Please retype the items from the line containing "Image resolution: width=1087" through the line containing "[x=522, y=667]", keeping both of those lines.
________________
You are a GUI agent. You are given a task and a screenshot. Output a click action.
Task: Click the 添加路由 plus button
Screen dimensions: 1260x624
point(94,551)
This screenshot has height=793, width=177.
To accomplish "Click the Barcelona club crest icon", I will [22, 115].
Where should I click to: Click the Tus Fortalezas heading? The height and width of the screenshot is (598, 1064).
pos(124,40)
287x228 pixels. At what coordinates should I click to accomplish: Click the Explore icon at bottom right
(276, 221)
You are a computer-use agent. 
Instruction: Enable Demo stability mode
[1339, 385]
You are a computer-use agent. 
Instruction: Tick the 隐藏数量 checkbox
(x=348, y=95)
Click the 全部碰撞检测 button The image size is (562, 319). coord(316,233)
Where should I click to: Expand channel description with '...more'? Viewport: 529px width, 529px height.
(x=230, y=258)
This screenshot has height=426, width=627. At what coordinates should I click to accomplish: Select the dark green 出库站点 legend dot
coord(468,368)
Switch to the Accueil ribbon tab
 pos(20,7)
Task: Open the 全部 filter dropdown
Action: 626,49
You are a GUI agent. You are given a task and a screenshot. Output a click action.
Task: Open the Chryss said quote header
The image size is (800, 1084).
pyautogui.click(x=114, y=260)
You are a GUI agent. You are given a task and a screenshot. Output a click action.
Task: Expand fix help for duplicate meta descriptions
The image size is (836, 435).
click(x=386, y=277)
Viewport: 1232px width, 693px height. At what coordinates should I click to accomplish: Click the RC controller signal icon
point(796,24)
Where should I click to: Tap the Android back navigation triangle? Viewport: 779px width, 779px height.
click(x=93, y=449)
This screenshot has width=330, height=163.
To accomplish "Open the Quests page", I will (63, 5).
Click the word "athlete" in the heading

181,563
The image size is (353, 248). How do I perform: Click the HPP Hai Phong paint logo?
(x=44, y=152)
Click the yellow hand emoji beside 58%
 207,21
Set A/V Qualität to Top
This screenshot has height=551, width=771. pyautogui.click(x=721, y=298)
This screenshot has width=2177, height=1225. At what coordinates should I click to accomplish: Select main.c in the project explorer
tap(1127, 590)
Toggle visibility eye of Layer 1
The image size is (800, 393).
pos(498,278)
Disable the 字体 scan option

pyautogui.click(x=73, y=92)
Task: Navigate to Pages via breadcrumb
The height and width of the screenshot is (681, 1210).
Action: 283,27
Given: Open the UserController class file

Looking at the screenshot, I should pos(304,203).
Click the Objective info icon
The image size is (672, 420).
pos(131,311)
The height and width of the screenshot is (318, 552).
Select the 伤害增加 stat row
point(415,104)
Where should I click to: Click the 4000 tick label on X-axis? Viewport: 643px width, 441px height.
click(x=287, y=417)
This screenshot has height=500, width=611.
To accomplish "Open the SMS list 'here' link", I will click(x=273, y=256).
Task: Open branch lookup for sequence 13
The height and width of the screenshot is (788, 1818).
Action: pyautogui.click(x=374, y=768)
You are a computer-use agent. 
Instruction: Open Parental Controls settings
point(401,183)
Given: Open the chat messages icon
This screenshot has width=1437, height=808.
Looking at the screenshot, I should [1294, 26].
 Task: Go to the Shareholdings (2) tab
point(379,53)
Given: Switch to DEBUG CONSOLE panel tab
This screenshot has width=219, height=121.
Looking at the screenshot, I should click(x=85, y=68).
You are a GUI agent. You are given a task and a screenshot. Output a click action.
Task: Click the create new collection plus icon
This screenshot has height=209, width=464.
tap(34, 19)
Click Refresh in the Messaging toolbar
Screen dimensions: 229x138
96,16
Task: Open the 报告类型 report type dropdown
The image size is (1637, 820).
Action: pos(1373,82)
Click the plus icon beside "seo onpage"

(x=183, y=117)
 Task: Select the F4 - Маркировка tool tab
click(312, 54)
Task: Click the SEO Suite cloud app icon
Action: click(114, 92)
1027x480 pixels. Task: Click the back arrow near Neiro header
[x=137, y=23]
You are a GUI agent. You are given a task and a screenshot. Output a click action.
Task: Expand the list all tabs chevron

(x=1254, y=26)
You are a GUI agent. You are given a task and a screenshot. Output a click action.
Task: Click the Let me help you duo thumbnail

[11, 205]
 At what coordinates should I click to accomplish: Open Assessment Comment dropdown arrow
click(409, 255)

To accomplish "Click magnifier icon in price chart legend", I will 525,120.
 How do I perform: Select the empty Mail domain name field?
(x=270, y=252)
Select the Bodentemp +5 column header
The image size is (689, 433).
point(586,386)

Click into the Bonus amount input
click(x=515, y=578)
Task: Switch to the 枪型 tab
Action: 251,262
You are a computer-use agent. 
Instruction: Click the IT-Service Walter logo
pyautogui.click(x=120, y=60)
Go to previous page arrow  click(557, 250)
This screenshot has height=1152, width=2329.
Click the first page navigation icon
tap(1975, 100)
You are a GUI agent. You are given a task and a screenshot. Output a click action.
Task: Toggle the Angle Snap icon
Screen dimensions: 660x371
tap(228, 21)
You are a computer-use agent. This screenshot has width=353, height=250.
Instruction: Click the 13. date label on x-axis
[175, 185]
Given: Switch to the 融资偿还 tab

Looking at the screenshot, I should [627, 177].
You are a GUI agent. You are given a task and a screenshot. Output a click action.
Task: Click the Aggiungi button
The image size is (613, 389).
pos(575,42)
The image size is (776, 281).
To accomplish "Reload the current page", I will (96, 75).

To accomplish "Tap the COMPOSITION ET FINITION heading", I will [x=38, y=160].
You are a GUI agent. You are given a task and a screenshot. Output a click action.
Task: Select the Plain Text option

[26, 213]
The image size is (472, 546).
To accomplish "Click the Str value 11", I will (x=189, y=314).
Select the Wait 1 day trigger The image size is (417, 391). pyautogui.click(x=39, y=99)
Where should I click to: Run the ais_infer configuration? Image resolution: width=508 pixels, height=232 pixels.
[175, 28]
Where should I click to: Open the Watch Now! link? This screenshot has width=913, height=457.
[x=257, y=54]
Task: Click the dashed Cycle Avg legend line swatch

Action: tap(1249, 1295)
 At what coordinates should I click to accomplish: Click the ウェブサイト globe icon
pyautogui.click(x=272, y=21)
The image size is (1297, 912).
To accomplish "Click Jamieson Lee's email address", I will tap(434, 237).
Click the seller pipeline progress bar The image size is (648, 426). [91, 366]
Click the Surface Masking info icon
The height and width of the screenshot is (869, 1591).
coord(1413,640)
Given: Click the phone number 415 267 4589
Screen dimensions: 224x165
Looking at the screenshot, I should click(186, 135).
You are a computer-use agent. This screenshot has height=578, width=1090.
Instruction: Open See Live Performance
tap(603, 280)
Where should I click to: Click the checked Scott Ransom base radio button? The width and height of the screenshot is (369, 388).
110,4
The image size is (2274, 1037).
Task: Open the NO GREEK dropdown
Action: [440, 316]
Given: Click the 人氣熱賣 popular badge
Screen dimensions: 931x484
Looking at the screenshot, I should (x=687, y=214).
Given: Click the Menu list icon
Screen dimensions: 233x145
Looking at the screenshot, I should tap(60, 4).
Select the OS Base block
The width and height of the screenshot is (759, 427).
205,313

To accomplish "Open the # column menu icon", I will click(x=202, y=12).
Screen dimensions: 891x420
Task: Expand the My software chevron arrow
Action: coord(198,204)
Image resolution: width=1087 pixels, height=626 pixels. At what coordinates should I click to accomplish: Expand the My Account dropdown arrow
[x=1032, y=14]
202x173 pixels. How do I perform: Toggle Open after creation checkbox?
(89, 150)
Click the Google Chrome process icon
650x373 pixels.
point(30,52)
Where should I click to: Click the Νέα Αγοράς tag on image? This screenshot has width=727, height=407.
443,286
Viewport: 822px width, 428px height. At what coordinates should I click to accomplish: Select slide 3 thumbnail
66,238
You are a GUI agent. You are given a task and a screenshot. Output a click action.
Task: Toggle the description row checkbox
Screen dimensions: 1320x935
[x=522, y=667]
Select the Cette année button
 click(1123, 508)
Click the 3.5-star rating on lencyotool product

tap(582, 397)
________________
*ANSWER TO THE EXERCISE*.
Image resolution: width=1087 pixels, height=626 pixels. At what coordinates should I click to accomplish: Expand the My Account dropdown arrow
[x=1032, y=14]
202x173 pixels. How do I perform: Toggle Open after creation checkbox?
(89, 150)
Click the Google Chrome process icon
650x373 pixels.
point(30,52)
Where should I click to: Click the Νέα Αγοράς tag on image? This screenshot has width=727, height=407.
443,286
Viewport: 822px width, 428px height. At what coordinates should I click to accomplish: Select slide 3 thumbnail
66,238
You are a GUI agent. You are given a task and a screenshot. Output a click action.
Task: Toggle the description row checkbox
Screen dimensions: 1320x935
[x=522, y=667]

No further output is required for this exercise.